Fallback Configuration
For production workloads, you want automatic failover when a provider has issues. The gateway handles this declaratively:
const result = await streamText({
model: "anthropic/claude-opus-4-7",
fallback: [
"openai/gpt-5.5",
"google/gemini-3-1-pro",
],
messages,
});The gateway tries each fallback in order if the primary model fails or is slow to respond. Your application code sees a single result either way.
Observability Without Extra Instrumentation
The Vercel dashboard surfaces per-model request counts, token usage, time-to-first-token, and cost — without any manual instrumentation in your code. Since all requests flow through the gateway, the data is already there.
This is particularly useful when running experiments across models.

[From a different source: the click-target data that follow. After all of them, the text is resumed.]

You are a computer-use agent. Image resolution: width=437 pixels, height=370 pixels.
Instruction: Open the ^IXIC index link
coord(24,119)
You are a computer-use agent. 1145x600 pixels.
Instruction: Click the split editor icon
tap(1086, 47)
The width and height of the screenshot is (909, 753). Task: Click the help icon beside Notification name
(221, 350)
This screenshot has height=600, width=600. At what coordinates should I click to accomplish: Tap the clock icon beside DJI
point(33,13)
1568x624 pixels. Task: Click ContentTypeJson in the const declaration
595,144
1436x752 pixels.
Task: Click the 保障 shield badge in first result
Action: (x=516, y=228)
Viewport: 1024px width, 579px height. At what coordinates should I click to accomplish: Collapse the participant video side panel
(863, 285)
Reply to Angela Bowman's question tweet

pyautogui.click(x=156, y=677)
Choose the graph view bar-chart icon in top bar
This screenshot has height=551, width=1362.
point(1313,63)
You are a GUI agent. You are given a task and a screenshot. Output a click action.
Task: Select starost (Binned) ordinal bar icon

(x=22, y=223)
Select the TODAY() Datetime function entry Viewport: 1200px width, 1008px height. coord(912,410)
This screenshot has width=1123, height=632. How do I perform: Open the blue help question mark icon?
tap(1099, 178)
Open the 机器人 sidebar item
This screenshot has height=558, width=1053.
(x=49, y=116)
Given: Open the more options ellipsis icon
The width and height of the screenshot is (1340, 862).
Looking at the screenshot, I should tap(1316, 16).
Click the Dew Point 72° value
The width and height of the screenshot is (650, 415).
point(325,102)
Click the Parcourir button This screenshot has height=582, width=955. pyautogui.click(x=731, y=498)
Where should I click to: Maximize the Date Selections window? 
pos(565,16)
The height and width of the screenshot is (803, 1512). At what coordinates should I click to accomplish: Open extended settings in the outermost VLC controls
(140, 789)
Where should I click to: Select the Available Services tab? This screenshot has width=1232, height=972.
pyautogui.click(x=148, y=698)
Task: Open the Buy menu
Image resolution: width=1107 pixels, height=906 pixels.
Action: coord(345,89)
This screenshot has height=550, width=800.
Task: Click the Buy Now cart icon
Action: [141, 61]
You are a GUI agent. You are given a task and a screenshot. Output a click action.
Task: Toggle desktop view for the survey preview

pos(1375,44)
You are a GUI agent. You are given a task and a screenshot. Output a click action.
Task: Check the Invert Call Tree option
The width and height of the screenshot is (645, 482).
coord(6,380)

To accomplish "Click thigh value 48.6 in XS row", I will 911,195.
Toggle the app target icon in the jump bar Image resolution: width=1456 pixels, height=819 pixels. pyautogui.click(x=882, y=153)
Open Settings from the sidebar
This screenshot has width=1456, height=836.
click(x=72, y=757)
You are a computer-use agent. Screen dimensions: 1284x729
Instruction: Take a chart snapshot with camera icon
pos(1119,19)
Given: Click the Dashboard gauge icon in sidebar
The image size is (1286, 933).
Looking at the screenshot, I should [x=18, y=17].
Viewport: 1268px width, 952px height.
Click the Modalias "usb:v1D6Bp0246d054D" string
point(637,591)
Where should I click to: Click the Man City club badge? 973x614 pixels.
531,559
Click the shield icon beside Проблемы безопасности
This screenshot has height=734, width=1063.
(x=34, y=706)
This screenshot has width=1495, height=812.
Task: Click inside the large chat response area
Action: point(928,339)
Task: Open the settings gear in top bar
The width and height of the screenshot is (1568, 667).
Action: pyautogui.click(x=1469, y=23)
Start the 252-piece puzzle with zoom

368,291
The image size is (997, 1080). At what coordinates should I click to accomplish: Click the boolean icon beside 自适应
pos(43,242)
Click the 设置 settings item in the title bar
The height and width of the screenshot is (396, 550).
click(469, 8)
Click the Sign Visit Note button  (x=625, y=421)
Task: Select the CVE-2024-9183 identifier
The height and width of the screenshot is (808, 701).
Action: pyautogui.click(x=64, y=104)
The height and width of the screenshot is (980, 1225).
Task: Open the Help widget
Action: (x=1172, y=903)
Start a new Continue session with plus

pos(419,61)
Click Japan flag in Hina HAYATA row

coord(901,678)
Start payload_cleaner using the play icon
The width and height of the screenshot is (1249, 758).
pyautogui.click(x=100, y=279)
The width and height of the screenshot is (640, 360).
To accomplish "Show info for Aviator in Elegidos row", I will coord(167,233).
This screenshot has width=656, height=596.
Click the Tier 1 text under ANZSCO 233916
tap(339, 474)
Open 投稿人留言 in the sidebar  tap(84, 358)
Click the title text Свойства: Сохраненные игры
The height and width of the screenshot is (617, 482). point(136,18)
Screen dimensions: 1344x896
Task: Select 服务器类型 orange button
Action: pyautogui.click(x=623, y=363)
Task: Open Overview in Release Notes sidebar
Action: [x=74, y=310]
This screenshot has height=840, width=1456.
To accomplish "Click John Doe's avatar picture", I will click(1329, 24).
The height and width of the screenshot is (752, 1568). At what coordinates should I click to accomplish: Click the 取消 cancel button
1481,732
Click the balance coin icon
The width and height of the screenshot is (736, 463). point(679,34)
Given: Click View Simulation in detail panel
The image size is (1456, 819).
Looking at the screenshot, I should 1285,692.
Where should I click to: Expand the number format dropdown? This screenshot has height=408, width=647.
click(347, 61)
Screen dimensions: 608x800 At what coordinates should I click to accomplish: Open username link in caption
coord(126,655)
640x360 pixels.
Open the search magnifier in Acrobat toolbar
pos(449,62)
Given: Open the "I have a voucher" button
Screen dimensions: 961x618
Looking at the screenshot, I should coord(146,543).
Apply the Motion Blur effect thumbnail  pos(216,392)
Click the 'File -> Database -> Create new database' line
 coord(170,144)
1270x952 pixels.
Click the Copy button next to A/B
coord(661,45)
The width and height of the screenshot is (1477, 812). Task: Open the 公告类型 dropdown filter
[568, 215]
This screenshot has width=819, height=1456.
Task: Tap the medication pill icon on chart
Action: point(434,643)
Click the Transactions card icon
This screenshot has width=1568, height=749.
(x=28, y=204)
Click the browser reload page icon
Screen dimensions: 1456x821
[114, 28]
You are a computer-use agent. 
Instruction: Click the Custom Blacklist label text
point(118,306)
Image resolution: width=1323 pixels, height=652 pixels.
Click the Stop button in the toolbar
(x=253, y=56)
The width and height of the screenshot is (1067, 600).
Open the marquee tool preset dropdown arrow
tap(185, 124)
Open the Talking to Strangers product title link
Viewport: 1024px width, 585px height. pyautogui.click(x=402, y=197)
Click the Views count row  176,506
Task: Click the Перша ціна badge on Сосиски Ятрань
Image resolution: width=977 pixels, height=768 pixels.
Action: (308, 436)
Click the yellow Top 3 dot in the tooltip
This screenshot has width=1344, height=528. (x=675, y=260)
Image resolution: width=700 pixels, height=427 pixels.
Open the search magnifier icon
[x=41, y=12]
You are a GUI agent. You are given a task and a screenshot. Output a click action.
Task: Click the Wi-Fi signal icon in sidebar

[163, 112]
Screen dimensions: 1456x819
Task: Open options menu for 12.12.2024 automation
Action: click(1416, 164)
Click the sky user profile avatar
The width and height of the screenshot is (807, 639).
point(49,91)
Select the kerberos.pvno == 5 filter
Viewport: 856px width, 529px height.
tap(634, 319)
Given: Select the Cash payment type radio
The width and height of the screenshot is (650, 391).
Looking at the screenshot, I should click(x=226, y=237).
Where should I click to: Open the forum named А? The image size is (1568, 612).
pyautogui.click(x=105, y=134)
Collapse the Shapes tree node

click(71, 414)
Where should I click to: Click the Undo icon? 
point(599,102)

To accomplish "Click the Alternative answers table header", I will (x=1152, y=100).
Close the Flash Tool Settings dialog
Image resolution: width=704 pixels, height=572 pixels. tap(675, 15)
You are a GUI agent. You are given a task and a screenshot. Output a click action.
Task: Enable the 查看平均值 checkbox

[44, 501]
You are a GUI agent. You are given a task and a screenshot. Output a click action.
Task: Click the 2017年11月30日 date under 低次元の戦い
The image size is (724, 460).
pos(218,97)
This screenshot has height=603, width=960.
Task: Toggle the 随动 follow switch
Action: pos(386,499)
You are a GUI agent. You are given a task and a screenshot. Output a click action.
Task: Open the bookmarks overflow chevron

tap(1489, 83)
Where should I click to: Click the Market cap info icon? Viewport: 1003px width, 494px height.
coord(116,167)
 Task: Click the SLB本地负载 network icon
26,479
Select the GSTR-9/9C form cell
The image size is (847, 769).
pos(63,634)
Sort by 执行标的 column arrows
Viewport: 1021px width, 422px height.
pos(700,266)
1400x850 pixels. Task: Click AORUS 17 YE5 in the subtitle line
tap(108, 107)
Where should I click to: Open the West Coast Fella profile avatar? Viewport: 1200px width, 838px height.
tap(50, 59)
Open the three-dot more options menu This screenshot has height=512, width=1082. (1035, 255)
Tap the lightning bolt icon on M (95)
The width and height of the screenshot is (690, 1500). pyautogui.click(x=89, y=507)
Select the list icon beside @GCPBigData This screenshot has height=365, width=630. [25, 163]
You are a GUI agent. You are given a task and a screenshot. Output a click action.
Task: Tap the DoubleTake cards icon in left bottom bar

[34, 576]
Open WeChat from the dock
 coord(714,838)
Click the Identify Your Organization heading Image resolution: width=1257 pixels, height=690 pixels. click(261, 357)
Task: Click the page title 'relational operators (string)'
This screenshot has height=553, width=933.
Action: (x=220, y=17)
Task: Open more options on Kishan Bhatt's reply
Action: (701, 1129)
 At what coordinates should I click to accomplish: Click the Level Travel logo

You can compare actual cost and latency in production without adding logging to each API call.
Budget Controls
Monthly spending limits per model prevent unexpected cost overruns:
{
"ai": {
"gateway": {
"budgets": [
{ "model": "anthropic/claude-opus-4-7", "monthly": 500 },
{ "model": "openai/gpt-5.5", "monthly": 200 }
]
}
}
}When a model hits its budget, requests are automatically routed to the configured fallback rather than failing.
Trade-offs
Vercel AI Gateway is tightly coupled to the Vercel platform. The upside is zero infrastructure setup — the gateway is available immediately when you deploy. The downside is reduced portability.
For teams that need to run on multiple cloud providers, or want fine-grained control over routing logic (latency-based routing, semantic routing, custom load balancing), a self-hosted solution like LiteLLM gives more flexibility. But for projects already on the Vercel stack, the convenience-to-complexity ratio is hard to beat.
Takeaway
Vercel AI Gateway solves the practical problem of managing LLM provider diversity in production Next.js apps. It standardizes access, removes per-provider SDK boilerplate, and provides observability without instrumentation overhead.
If you're adding AI features to a Vercel-hosted app, routing through the gateway rather than wiring provider SDKs directly is worth considering as a default — it keeps model selection flexible and cost visible.